The thinking that the heliocentric view was also not true in a strict sense was achieved in steps. That the Sun was not the center of the universe, but one of innumerable stars, was strongly advocated by the mystic Giordano Bruno. Over the course of the 18th and 19th centuries, the status of the Sun as merely one star among many became increasingly obvious. By the 20th century, even before the discovery that there are many galaxies, it was no longer an issue.
The concept of an absolute velocity, including being "at rest" as a particular case, is ruled out by the principle of relativity, also eliminating any obvious "center" of the universe as a natural origin of coordinates.
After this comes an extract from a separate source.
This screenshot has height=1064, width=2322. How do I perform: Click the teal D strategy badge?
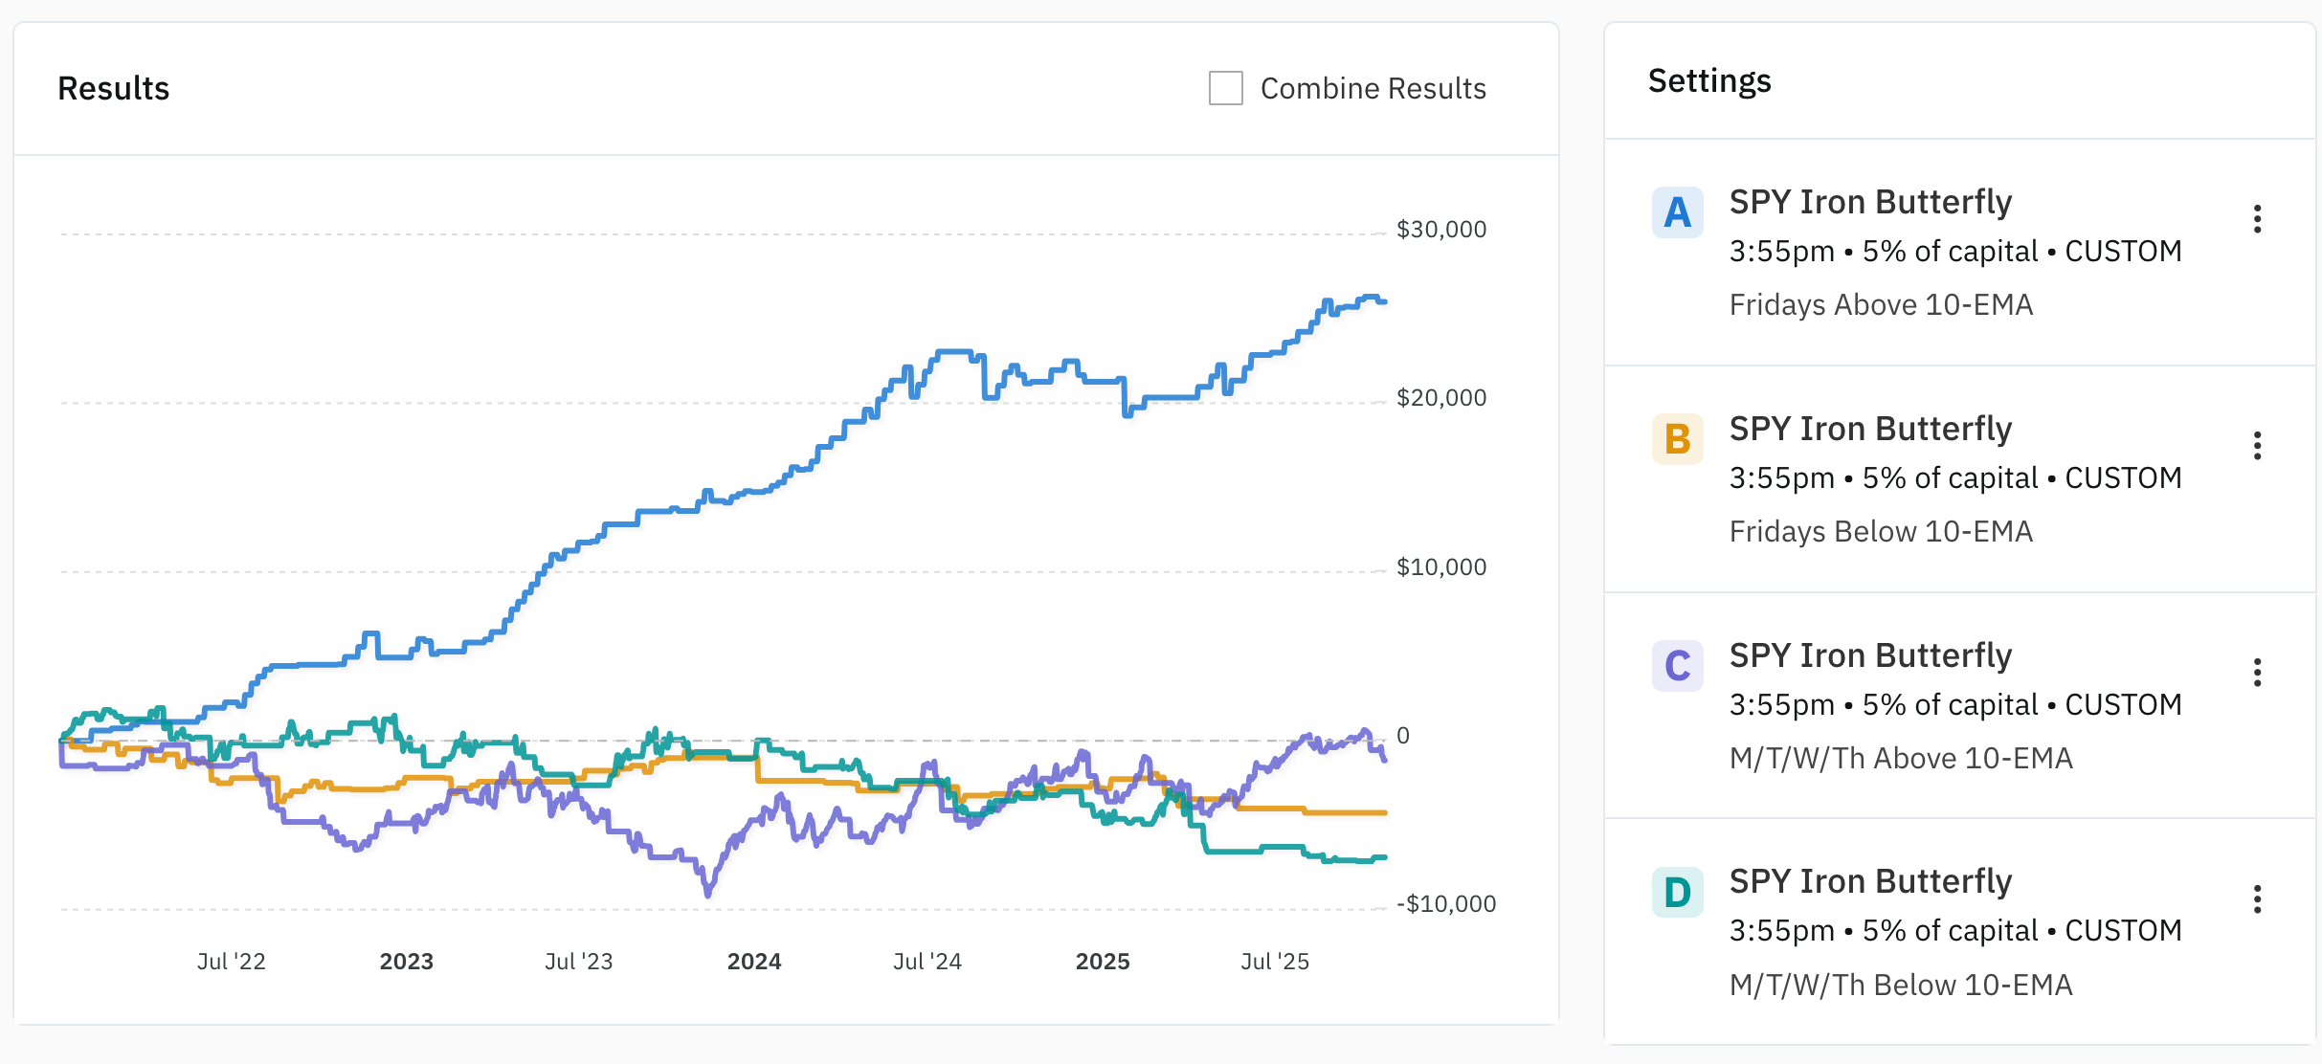click(x=1677, y=893)
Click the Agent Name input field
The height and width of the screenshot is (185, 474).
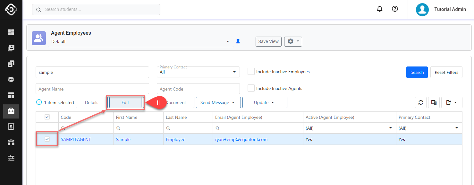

Some forms of Mach's principle consider the frame at rest with respect to the distant masses in the universe to have special properties.
Even if the discussion is limited to the solar system, the Sun is not at the geometric center of any planet's orbit, but rather approximately at one focus of the elliptical orbit. Furthermore, to the extent that a planet's mass cannot be neglected in comparison to the Sun's mass, the center of gravity of the solar system is displaced slightly away from the center of the Sun. (The masses of the planets, mostly Jupiter, amount to 0.14% of that of the Sun.) Therefore a hypothetical astronomer on an extrasolar planet would observe a small "wobble" in the Sun's motion.